Zero-Day-Attacken MS Exchange

Zero-Day-Attacken MS Exchange

Die von Sicherheitsforschern entdeckten Sicherheitslücken werden inzwischen bereits ausgenutzt. Von Sicherheits-Patches fehlt bislang noch jede Spur.

Die gut Nachricht: Ein Workaround gibt es bereits.

So können Admins Die Server absichern:

Es muss im Autodiscover im Tab URL Rewrite eine Request-Blocking-Regel mit folgenden Inhalt

.*autodiscover\.json.*\@.*Powershell.*

im URL Path erstellt werden. Als Condition input muss {REQUEST_URI} gewählt werden.

Unsere Spezialisten schliessen diese Lücken bereits, für die Sicherheit unserer Kunden!

Wurden Ihre Server bereits kompromittiert?

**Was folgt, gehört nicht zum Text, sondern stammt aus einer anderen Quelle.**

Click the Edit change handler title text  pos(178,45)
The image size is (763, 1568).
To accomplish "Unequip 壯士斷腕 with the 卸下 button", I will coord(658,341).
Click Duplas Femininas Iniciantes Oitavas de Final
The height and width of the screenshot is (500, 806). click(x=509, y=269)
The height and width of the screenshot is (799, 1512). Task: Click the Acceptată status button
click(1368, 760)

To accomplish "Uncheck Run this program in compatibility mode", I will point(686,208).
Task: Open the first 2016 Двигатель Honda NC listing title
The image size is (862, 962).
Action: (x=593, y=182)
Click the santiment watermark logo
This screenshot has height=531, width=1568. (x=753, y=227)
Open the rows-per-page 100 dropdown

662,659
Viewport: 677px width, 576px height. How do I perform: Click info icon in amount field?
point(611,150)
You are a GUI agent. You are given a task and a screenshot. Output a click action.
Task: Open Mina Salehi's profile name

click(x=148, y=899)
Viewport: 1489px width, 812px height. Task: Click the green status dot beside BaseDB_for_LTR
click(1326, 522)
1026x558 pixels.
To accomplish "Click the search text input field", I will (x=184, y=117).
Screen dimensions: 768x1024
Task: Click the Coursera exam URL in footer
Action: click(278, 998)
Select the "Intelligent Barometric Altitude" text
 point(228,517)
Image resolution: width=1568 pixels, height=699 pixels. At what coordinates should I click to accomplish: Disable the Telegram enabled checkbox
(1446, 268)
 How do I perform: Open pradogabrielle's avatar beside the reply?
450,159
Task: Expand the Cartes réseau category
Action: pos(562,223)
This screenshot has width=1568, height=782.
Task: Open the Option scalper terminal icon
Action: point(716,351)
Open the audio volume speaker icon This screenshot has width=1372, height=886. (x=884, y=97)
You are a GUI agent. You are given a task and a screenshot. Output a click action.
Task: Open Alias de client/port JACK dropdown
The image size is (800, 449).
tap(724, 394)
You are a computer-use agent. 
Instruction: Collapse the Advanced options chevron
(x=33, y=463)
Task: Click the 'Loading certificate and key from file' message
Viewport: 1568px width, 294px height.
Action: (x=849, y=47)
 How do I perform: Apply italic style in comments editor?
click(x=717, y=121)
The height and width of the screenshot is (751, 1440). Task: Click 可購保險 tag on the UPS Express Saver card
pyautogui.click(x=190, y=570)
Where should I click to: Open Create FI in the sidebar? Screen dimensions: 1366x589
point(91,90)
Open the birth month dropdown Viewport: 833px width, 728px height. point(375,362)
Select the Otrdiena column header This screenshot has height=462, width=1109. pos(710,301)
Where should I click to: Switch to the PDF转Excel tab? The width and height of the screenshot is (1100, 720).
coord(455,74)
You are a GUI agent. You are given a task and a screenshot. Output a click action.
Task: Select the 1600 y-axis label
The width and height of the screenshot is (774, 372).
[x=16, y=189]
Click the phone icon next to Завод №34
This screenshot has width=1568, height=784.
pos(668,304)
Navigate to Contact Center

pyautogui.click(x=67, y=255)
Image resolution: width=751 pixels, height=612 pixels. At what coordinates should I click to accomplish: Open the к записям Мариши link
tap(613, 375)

Mit folgendem PowerShell-Befehl kann dies geprüft werden:

Get-ChildItem -Recurse -Path <Path_IIS_Logs> -Filter "*.log" | Select-String -Pattern 'powershell.*autodiscover\.json.*\@.*200'

Wie läuft der Angriff ab?

Angreifer aus den chinesischem Raum attackieren bereits erfolgreich Exchange Server und schleichen nicht durch Hintertüren in die Systeme ein. Ist der Angriff erfolgreich gewesen, kann Schadcode ausgeführt werden und einer Ausbreitung in andere Systeme steht nicht mehr viel im Wege.